Menurut Ketut, kos yang dia tempati itu termasuk kos ekonomi. Dia menyebut banyak kos lain di sekitar sana yang disewakan dengan harga lebih tinggi.
Awal menghuni kos milik Rafael, Ketut mengaku dipatok harga Rp3,4 juta tiap bulan. Uang sewa diserahkan kepada petugas yang berjaga di sana. Kos itu, kata Ketut, memiliki total 20 kamar.
"Fasilitasnya kamar mandi di dalam, televisi, sama AC. (Ukuran) kamarnya cuma 3x3 kok," ungkap Ketut.
Usul KPK tak kosongkan indekos
Lebih lanjut, Ketut mengusulkan lembaga antirasuah untuk tidak mengosongkan indekos milik Rafael.
Ketut meyakini tidak ada pelanggaran hukum meskipun kos Rafael tetap dihuni. Adapun uang sewa dari penghuni indekosa dapat masuk ke kas negara.
"Saya kira tidak ada yang dilanggar, itu malah negara diuntungkan yang penting ada yang mengawasi dan mengelola, sama dengan kapal, hotel, tambang, dan lain-lain. Kalau langsung disita dan dibekukan negara malah rugi pendapatan berkurang, pajak tidak jalan, tenaga kerja bisa nganggur, itu cuma usulan, tidak maksud menghalangi," tutur Ketut.
Ketut mengaku masa kontraknya di indekos itu bakal berakhir pada bulan ini. Dia sedang mencari tempat indekos lain yang berlokasi di sekitar Kejagung.
Di sisi lain, Ketut bercerita bahwa dirinya tidak terlalu mengenal warga yang tinggal di lingkungan indekos itu karena kerap pulang malam.
"Di sana cuma numpang tidur aja. Saya dijadikan Ketua PJI karena paling senior. Ketua Persatuan Jaksa Indekos. Hahahahaha. itu cuma kelakar," kelakar Ketut.
Rumah kos milik Rafael jadi sorotan karena masih ada penghuninya. Padahal, aset itu sudah disita KPK.
Salah satu akun yang menyoroti hal itu adalah akun Twitter @logikapolitikid.
KPK lantas menyebut bakal memeriksa rumah milik Rafael di Simprug, Jakarta Selatan yang disebut masih digunakan setelah disita.
"Kita akan cek ya. Kalau ada informasi itu nanti kirimkan informasi ke kita.

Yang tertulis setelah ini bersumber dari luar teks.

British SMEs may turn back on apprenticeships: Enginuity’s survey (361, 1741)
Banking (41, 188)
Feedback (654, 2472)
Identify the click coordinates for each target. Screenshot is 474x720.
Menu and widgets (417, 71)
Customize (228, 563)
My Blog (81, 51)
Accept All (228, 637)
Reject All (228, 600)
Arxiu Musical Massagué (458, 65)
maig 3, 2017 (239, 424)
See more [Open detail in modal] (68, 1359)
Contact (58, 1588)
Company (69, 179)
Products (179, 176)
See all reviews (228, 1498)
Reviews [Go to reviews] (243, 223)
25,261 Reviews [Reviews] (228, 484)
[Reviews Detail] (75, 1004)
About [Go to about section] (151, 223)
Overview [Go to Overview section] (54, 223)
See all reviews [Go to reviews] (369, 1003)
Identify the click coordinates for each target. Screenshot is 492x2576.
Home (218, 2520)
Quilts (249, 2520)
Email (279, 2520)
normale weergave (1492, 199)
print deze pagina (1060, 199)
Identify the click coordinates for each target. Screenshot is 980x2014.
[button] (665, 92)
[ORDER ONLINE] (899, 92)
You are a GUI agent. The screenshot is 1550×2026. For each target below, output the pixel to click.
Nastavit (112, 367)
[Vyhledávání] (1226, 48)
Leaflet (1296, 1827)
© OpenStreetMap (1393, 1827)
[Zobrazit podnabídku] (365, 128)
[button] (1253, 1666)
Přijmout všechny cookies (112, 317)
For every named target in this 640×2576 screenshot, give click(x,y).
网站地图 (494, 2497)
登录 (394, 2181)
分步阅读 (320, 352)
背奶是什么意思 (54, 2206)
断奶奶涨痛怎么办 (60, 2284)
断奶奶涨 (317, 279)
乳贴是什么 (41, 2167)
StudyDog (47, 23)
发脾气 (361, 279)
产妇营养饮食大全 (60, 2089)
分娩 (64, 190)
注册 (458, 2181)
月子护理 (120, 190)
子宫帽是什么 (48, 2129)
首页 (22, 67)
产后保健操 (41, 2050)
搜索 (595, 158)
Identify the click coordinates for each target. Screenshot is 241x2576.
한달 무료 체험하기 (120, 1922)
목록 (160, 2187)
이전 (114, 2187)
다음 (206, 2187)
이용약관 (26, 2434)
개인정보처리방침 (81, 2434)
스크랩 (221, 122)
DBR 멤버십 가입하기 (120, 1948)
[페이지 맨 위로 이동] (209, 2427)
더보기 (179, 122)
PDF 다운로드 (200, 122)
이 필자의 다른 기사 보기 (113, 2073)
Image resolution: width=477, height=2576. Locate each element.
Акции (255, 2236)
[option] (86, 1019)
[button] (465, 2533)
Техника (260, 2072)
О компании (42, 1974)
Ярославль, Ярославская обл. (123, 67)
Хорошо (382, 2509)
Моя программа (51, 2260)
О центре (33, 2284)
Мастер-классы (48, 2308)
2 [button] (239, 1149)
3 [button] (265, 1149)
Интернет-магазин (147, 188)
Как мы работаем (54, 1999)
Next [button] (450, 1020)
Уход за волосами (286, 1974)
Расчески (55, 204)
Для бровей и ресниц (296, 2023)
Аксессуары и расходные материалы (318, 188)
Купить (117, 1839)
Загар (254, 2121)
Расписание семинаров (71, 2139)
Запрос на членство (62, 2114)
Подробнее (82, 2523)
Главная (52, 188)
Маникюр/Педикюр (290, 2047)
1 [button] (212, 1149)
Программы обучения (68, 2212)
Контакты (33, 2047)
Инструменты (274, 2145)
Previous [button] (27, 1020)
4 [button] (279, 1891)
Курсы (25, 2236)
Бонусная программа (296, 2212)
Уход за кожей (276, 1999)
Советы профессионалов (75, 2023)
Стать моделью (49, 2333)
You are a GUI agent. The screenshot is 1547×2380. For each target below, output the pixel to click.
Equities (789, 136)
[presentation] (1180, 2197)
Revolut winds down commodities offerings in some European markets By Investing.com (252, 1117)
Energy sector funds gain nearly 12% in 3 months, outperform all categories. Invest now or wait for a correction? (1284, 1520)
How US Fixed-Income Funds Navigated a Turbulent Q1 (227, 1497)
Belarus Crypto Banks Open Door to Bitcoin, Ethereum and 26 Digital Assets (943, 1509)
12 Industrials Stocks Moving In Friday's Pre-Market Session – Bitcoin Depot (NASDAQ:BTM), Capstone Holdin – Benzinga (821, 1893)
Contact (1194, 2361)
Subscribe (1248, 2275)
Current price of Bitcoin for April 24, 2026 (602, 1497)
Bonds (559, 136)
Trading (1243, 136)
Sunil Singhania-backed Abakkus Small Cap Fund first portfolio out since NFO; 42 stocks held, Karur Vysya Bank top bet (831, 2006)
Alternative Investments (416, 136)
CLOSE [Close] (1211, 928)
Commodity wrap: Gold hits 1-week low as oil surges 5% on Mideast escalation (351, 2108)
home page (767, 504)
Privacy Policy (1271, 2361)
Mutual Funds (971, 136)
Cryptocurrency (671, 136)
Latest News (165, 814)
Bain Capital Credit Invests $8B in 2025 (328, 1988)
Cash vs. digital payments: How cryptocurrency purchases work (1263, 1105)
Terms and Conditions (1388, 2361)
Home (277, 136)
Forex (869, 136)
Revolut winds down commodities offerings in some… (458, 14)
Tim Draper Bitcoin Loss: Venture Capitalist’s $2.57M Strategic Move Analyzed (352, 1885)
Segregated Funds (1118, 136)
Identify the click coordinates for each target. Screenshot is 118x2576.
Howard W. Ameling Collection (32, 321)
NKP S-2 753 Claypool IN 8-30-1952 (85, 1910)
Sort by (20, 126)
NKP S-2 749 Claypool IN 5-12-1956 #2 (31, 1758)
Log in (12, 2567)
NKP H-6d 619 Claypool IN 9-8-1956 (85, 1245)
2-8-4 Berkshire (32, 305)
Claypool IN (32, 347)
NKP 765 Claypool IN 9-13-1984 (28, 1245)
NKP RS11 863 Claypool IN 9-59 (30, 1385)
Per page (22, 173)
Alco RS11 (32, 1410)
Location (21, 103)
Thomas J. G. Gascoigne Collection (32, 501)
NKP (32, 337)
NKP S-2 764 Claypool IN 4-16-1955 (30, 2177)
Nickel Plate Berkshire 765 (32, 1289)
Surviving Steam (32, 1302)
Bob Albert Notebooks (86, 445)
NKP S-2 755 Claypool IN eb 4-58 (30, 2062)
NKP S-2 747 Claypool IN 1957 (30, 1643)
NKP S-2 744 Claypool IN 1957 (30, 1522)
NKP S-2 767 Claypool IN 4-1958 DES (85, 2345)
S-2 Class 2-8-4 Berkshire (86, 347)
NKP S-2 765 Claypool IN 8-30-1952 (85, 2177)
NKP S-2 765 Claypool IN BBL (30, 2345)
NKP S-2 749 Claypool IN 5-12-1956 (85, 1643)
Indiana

Tolong diinformasikan ke kita, nanti kita akan cek," ujar Plt Deputi Penindakan dan Eksekusi KPK Asep Guntur Rahayu saat dijumpai di kantornya, Jakarta, Senin (5/6).
Selain itu, Asep juga menyoroti sejumlah barang Rafel Alun yang juga berada dalam aset yang disita KPK.
"Dalam penyitaan itu, di dalamnya kan juga ada barang-barang. Kita tidak memperbolehkan itu karena ditakutkan barang-barang itu juga hilang. Ketika disita nanti misalnya ada lukisan, itu kan sebagian dari tindak pidana korupsi, dibeli dari hasil korupsi," jelas Asep.
Lebih lanjut, dia mengungkap alasan aset indekos milik Rafael di Jakarta Barat belum dipasang plang disita KPK.
Indekos itu juga disebut masih beroperasi hingga saat ini. Hal itu, kata dia, karena masih ada penyewa yang belum habis masa kontraknya.
Di sisi lain, KPK mesti bergerak cepat mengumpulkan dan menyita aset tersangka tindak pidana pencucian uang (TPPU). Setelah terkumpul, Asep menjelaskan KPK baru bakal memasang plang disita KPK.
"Waktu itu kita ke sana memang ada yang tinggal ke sana. Dan itu dia ngontrak satu bulan atau dua bulan. Jadi dia biarkan dulu dia menghabiskan itu, tapi tidak bisa diperpanjang. Jadi memang ada. Karena kita juga kan dia itu mengontrak sebelum tahu itu hasil dari korupsi. Jadi kita harus menghargai kontrak yang mereka lakukan," tutur Asep.
"Kalau misalnya datang ke sana dan langsung 'eh pak, keluar pak' tidak manusiawi, perlu perlu diberi kesempatan mereka mencari kontrakan yang baru," imbuhnya.